Nell’estate del 1944 c’erano, secondo alcune fonti, circa 40.000 sfollati nella Repubblica, a cui si aggiungevano i circa 15.000 abitanti sammarinesi. Manca l’energia elettrica, le razioni sono 50 grammi di pane al giorno, ma se ne riescono a sfornare 70.000 porzioni. Vige una classica economia di guerra da razionamento. Gli approvvigionamenti quotidiani delle famiglie venivano concessi attraverso apposite tessere. Il commissariato per i viveri aveva stabilito specifiche regole di distribuzione.
Lo Stato sammarinese intanto aveva bloccato le esportazioni soprattutto di vino ed olio: si era organizzato in modo tale da evitare il mercato nero in Italia con l’esportazione clandestina di beni alimentari a prezzi da strozzinaggio. Infatti San Marino, oltre che per la sua posizione neutrale, era in qualche modo ambita dagli sfollati perché pensavano di trovare maggiori vettovaglie che in pianura. I benefici indiretti per gli sfollati provenivano proprio dalla maggiore disponibilità di generi di prima necessità e scorte alimentari.
La Repubblica accolse questa massa enorme di sfollati equiparandola in qualche modo ai sammarinesi: offrì anche a loro le tessere per il razionamento. Procurare il cibo per tante persone comportò uno sforzo enorme, che tuttavia fu compiuto senza alcuna esitazione. “Lo Stato sammarinese fu accogliente, ma non fece della beneficenza”, puntualizza il professor Cristoforo Buscarini.

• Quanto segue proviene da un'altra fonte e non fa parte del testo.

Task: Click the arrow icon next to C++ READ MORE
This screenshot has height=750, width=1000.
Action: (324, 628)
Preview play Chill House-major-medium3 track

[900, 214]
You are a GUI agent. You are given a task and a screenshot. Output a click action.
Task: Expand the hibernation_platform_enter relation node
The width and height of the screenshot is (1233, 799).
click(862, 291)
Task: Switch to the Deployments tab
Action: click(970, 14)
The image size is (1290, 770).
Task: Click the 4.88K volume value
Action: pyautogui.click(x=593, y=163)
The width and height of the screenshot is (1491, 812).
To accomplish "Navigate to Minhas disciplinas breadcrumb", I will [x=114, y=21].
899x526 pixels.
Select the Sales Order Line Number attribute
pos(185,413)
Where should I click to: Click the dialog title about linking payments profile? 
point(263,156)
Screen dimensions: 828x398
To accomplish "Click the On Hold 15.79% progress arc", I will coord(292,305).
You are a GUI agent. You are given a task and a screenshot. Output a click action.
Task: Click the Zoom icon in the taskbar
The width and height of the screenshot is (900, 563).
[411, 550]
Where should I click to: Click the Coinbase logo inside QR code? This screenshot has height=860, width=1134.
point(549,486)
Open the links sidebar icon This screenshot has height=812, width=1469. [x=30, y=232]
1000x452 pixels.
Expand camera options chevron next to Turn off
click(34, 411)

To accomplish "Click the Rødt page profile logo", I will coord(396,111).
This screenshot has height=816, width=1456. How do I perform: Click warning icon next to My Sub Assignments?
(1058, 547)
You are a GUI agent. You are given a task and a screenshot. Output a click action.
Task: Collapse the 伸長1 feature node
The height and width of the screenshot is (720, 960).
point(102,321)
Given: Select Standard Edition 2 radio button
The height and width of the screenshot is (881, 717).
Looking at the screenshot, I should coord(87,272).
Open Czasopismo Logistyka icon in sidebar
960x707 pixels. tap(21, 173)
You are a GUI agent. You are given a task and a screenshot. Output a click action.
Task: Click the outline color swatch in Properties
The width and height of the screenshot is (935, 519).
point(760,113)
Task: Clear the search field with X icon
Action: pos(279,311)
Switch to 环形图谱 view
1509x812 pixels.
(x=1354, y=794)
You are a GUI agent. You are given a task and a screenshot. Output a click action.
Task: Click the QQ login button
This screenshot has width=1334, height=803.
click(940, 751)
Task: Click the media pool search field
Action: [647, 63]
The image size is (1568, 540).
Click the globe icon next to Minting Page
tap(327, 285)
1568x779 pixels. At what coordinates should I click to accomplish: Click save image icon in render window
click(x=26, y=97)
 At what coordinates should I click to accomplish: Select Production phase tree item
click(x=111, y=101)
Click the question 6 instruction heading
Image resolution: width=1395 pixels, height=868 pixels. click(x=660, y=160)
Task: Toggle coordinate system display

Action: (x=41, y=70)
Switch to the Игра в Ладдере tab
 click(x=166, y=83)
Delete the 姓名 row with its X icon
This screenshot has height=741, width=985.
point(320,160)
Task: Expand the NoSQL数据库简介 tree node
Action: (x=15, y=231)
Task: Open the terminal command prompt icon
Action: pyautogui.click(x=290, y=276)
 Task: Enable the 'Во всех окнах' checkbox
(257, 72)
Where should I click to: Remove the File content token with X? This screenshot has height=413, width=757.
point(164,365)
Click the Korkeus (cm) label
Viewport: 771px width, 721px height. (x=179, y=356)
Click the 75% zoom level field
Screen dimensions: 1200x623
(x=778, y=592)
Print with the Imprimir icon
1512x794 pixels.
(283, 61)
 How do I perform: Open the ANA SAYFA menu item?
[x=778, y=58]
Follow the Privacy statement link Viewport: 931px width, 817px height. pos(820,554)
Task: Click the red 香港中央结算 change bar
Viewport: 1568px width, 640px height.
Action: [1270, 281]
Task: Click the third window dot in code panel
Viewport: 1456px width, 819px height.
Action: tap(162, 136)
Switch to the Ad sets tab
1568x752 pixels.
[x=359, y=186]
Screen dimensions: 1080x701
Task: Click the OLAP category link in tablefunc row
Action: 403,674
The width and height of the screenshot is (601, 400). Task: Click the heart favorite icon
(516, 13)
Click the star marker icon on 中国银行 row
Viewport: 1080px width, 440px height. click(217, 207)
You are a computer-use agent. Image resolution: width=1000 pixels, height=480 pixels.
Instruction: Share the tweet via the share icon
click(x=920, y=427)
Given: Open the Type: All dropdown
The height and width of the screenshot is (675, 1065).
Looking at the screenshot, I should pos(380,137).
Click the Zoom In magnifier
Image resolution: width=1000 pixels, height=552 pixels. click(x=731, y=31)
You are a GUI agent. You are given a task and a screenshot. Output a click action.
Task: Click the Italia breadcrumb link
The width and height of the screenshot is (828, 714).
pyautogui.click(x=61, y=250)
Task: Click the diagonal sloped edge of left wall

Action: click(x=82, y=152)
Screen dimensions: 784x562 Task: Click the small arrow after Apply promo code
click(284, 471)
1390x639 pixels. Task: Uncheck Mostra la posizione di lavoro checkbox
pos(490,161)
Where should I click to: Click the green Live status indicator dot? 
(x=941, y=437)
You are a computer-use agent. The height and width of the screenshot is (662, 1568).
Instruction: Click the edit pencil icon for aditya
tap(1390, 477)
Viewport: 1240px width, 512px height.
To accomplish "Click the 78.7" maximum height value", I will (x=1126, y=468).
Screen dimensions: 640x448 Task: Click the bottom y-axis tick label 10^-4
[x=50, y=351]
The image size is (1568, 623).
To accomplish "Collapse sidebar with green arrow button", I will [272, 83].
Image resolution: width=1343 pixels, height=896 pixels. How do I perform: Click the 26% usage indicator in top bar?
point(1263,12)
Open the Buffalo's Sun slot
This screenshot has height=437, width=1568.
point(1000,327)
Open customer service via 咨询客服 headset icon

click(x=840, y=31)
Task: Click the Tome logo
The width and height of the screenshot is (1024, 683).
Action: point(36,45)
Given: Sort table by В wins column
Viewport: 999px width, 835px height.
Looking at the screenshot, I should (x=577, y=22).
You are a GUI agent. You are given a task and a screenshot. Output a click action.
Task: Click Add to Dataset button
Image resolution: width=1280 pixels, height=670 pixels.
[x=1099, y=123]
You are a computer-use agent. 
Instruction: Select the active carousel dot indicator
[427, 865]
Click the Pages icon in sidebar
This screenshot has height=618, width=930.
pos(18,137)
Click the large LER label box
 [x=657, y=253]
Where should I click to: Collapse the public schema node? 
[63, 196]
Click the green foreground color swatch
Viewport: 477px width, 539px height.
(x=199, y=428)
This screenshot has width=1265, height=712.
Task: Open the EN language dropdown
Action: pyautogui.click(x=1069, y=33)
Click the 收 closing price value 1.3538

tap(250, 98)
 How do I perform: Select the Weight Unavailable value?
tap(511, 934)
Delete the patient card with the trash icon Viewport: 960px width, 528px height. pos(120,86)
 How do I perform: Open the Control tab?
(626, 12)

I profughi erano in affitto, ospitati da conoscenti, dormivano nelle campagne circostanti. Venivano sistemati nei palazzi, nelle chiese, avevano portato con sé il bestiame sperando che non fosse requisito, o spazzato via dai bombardamenti. Vennero allestiti rifugi antiaerei nelle gallerie nelle quali dormivano sammarinesi e italiani. Nell’inverno tra il 1943 e il 1944 ci furono trattative estenuanti da parte dei rappresentanti sammarinesi con la Repubblica Sociale Italiana e i tedeschi per avere i permessi per un minimo di approvvigionamenti per benzina e riscaldamento.
Uno dei simboli della sopravvivenza alimentare e di quella tragedia fu il Silos Molino Forno, l’attuale sede del Palazzo S.U.M.S., dove la gente si recava a prendere la propria razione di pane.
26 giugno 1944. Una magnifica giornata di sole illumina le donne che fanno la fila attendendo il loro turno davanti al Silos Molino Forno. Undici aerei “Baltimore” dell’aviazione britannica decollano da Pescara. Poco dopo le 11 sono sopra San Marino sul quale scaricano, in tre ondate, senza alcun preavviso, 22 bombe da 500 libbre e 33 da 250. Una strage inutile: 63 vittime. Vittime di un’informazione di intelligence sbagliata, secondo la quale nella stazione di Città c’era un deposito di armi tedesche. Il governo di San Marino fece richiesta per il risarcimento dei danni il 7 febbraio del 1945. La Camera dei Comuni inglese riconobbe un indennizzo di 80mila sterline “per le sofferenze subite dalla popolazione di San Marino” a causa del bombardamento.